■ Your objective ■
Write out, from the entries below, exactly the lines that run between the lines holding "Given: Click the refresh button in header" and "Image resolution: width=1295", inclusive, and stop there.

--- Data excerpts Enclosed Below ---

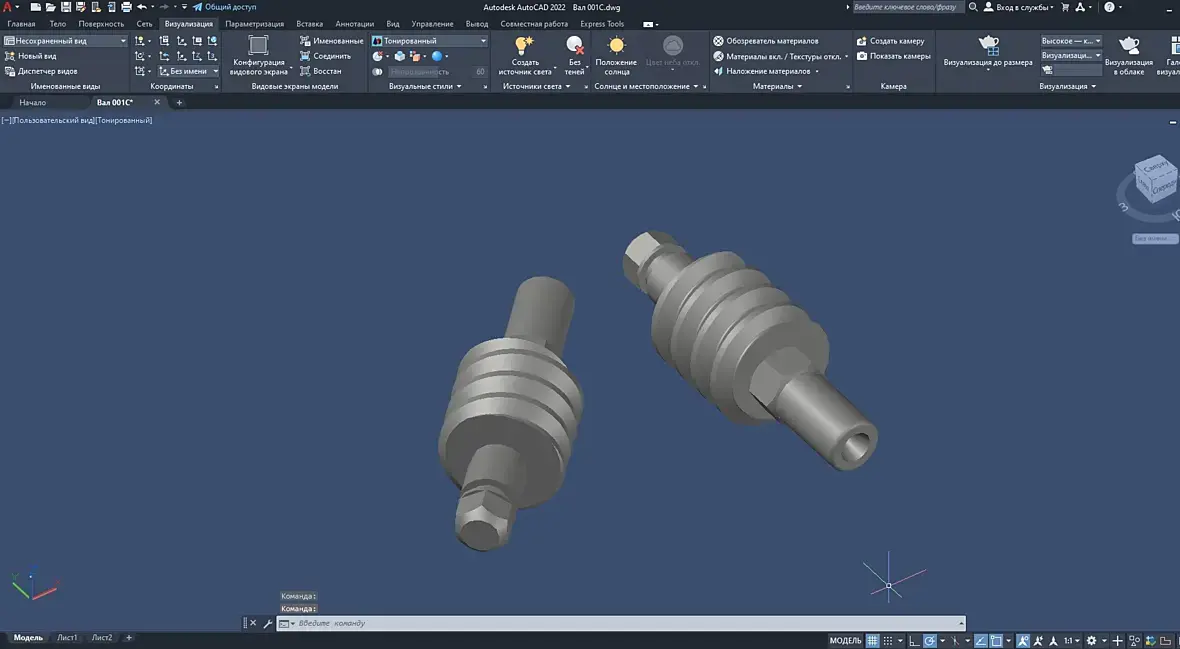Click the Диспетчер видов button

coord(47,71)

--- End of Enclosed Data excerpts ---
--- Data excerpts Enclosed Below ---

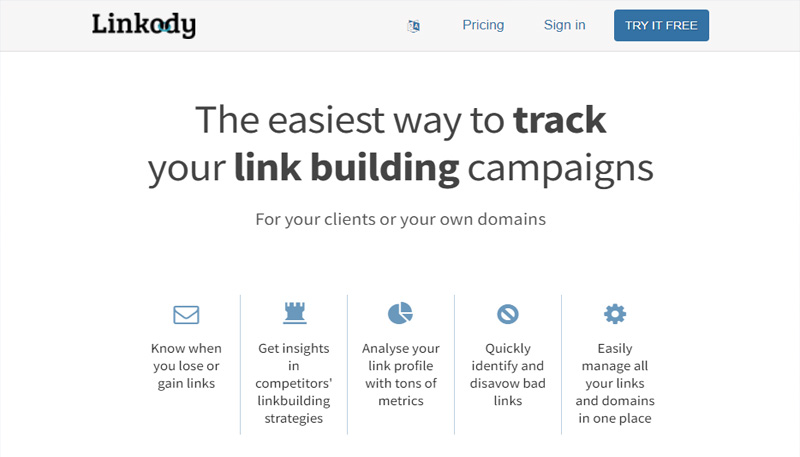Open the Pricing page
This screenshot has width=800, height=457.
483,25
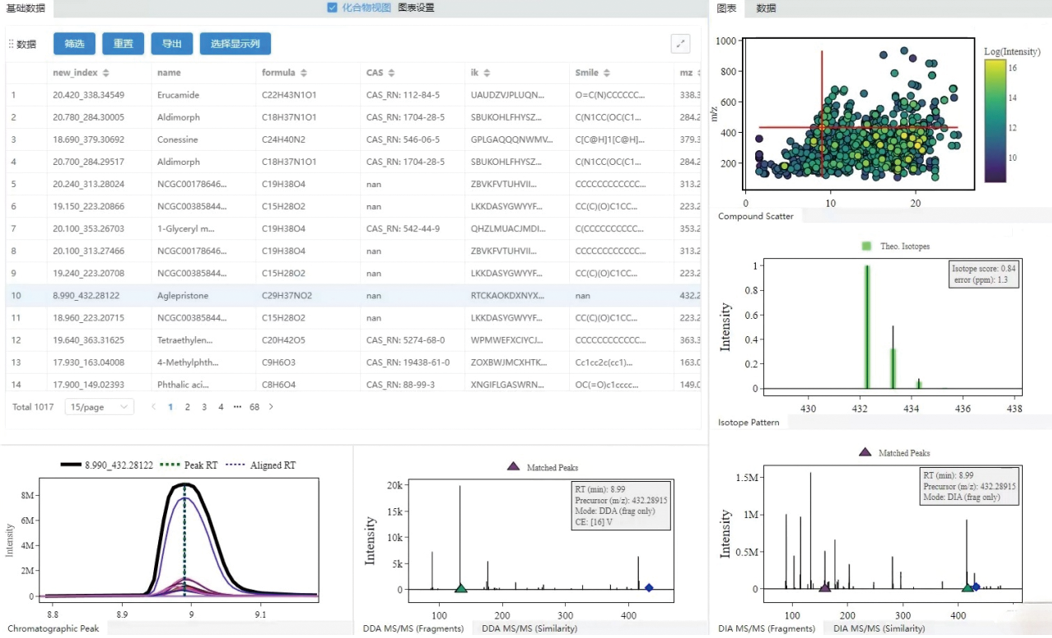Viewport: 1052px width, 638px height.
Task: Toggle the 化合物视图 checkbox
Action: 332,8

--- End of Enclosed Data excerpts ---
--- Data excerpts Enclosed Below ---

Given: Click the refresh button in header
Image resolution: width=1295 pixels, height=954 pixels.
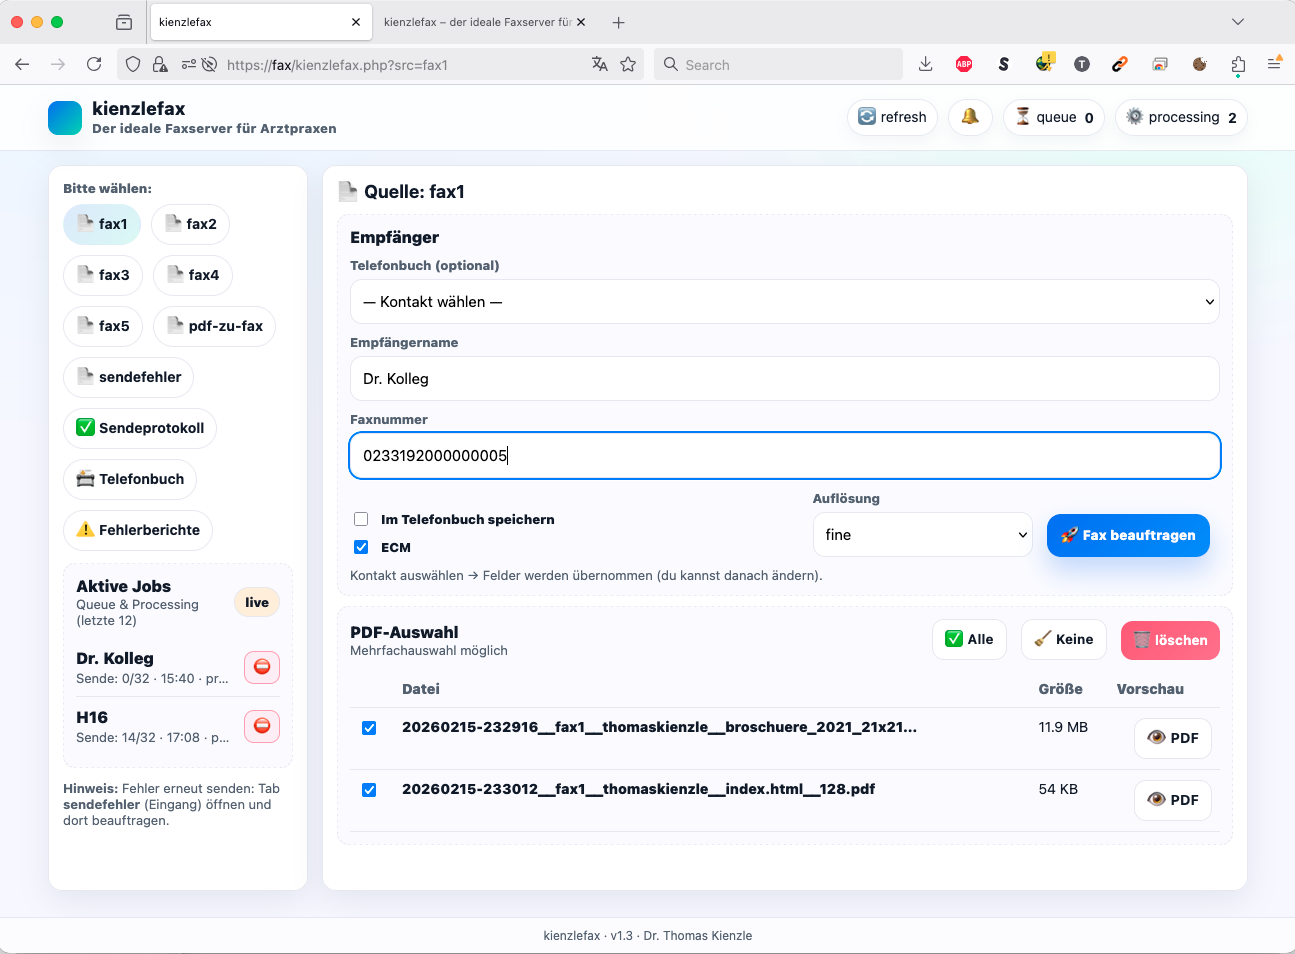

--- End of Enclosed Data excerpts ---

■ Expected answer ■
Given: Click the refresh button in header
Image resolution: width=1295 pixels, height=954 pixels.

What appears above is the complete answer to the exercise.